This species inhabits coral rich areas and subtidal reef flats to seaward reefs to depths of at least 40 m. It is widely reported to be a monandric hermaphrodite but further confirmed to display bi-directional sex-change, exhibits socially controlled sex reversal and lives in single-male, multiple female social groups (Kuwamura 1984, Sadovy and Cornish 2000, Kuwamura et al. 2002, Sadovy de Mitcheson and Liu 2008). Males exhibit territoriality and the largest, oldest individual is a male which dominates all the females in the group (Robertson 1972, Nakashima et al. 2000).

It feeds on crustaceans ectoparasites and mucus of fishes which gather at specific cleaning ‘stations’ for attention (Pott 1973). Males and females are the same in colour, juveniles are black with a single blue stripe running from snout to the upper part of caudal fin.

It is active in daytime and is reported to be able to produce a protective mucous cocoon at night. Seasonal fluctuation of the activity rate has been observed with almost all individuals always active during late spring and early summer (Kuwamura 1981).

In Japan, spawning occurred within 4-5 months of the year, from late May to early September. Larvae of about 1.8 mm in total length hatch at 30 hours after spawning (Kuwamura 1981).

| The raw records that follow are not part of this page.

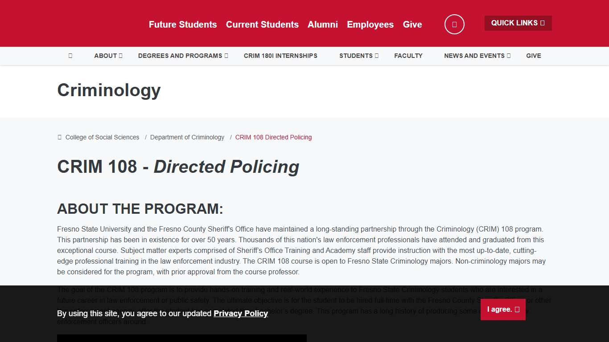Click the Privacy Policy link
The height and width of the screenshot is (342, 609).
(240, 314)
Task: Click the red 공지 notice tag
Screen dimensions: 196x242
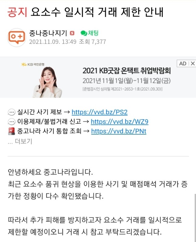Action: coord(17,12)
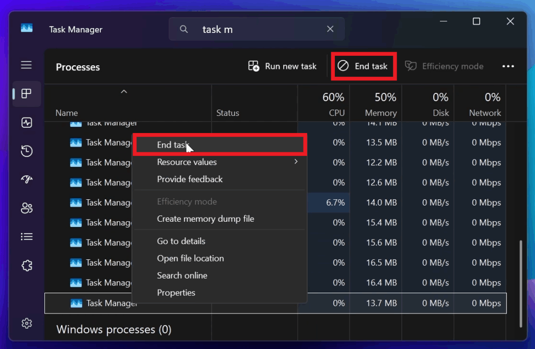Image resolution: width=535 pixels, height=349 pixels.
Task: Clear the search box with X icon
Action: (x=330, y=29)

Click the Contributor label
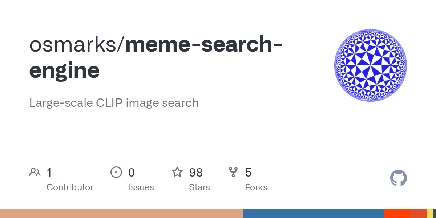coord(70,187)
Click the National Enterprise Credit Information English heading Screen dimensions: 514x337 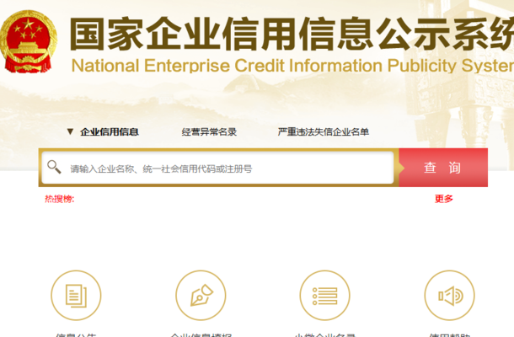click(x=292, y=66)
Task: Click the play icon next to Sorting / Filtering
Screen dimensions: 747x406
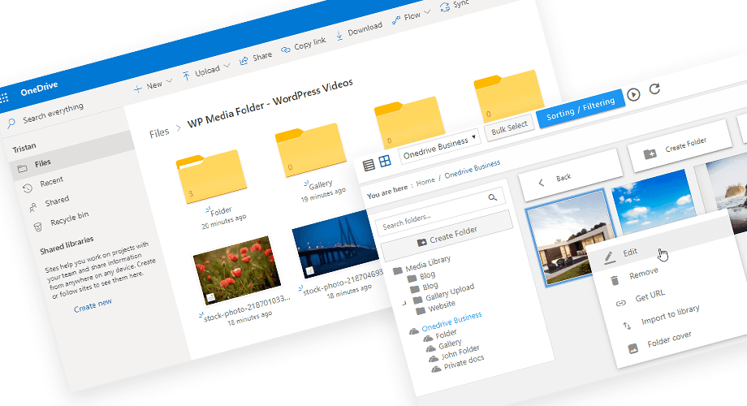Action: point(633,93)
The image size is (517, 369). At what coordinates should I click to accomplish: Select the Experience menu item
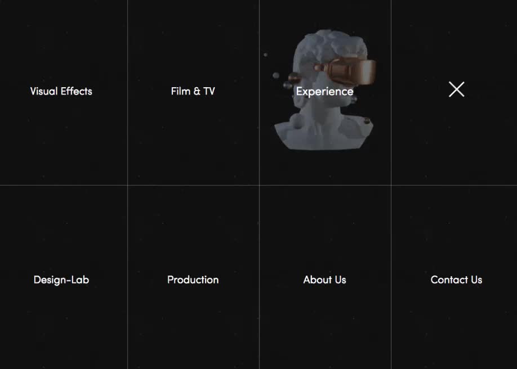coord(325,92)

This species is monochromatic, spawns in harem. Spawning ascent distance was about three m with rapid ascending speed. Spawning activities were seen in March, May, June and November at Enewetak Atoll, Marshall Islands (Colin and Bell 1991). The size of eggs is approximately 0.64 mm and spherical in shape. Eggs contained multiple oil globules

Maximum size of species has been recorded at 22 cm (TL) in New Caledonia and maturity is reached at a size of about six cm TL (Kuwamura 1981, M. Kulbicki pers. comm.). All of the larger adults have an almost completely developed ventroanterior hook in the caudal fin. Maximum lifespan is estimated to be four years (Allsop and West 2003) and minimum population doubling time is approximately 1.4-4.4 years (Froese and Pauly 2008).

It shows cleaning behaviour, which only occurs during the day and particularly in the early morning (Grutter 1996). In captivity it is affected by abundance and size-frequency distribution of the monogenean parasites on the host of fishes, which was more pronounced on larger fish than on small fish (Grutter et al. 2002). It spends 60 to 154 more times cleaning larger fishes (> 12.5 cm SL) than medium (9.5 to 12.5 cm SL) or small sized fish (< 9.5 cm SL). In the Great Barrier Reef, it was found to spend 256 +/- min per day cleaning 2297 +/- 83 fish (Grutter 1996) from over 132 species (Grutter and Poulin 1998). In New Caledonia, it spent 26% of its time inspecting a large number of fish (59.5 +/- 5.1 per 15 minute) (Grutter 1999).

It consumes a large number of parasites (1218 +/- 118) each day or 4.8 +/- 0.4 parasites per minute (Grutter 1996) and most of the prey items were juvenile gnathiid isopods (Grutter 1997). The biomass of gnathiids in the diet in New Caledonia was lower than at Lizard Island, but higher than at Heron Island, suggesting that the role of gnathiids in cleaning behaviour is variable (Grutter 1999).

At One Tree Lagoon on the Great Barrier Reef, overall mortality during first year for L. dimidiatus was 50%, juveniles do not shelter within the substratum and displayed relatively high mortality over the first twelve months (Eckert 1987). The average annual mortality ofL. dimidiatus was 11.1 +/- 2.2 %.

There are no major threats known for this species, although it is targeted for the aquarium trade and there are occuring coral habitat degradation in parts of its range.